Work to be completed
Please give the count of lines below with the string "this" in them, and no other words.

Data

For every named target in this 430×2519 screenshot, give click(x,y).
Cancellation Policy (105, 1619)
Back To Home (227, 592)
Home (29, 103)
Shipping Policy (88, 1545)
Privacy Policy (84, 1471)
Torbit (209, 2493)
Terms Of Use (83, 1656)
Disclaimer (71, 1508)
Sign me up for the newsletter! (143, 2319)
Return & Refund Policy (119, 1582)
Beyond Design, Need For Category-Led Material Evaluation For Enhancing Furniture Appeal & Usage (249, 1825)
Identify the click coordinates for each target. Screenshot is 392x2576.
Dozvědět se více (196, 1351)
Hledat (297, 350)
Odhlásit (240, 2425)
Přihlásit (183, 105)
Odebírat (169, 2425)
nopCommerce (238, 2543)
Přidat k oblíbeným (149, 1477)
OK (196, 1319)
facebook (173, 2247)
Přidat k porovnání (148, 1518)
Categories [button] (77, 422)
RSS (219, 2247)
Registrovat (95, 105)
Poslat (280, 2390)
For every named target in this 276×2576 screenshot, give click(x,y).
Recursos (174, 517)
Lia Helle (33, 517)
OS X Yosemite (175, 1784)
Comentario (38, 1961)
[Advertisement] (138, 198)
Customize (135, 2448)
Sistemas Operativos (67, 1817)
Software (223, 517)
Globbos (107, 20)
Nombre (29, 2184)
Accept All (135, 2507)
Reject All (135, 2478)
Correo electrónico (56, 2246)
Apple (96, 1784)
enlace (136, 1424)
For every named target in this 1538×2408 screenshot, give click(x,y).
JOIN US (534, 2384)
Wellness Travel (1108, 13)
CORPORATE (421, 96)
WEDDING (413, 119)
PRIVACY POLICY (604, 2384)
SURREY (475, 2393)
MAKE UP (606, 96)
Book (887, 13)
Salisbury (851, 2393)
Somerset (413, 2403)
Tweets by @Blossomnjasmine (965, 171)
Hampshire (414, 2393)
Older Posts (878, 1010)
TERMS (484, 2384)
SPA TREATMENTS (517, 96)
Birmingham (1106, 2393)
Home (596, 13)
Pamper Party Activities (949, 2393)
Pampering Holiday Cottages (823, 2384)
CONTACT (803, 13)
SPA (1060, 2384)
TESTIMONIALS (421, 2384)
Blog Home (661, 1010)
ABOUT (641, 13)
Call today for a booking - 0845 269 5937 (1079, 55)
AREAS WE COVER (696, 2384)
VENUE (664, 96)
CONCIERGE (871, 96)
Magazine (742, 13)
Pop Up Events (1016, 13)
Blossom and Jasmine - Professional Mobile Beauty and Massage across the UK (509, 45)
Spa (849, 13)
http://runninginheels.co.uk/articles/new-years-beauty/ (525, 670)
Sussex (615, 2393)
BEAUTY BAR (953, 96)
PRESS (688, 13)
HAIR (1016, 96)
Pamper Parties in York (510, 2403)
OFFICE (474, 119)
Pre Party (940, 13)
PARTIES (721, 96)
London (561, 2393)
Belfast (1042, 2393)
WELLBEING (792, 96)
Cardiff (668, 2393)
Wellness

Result
3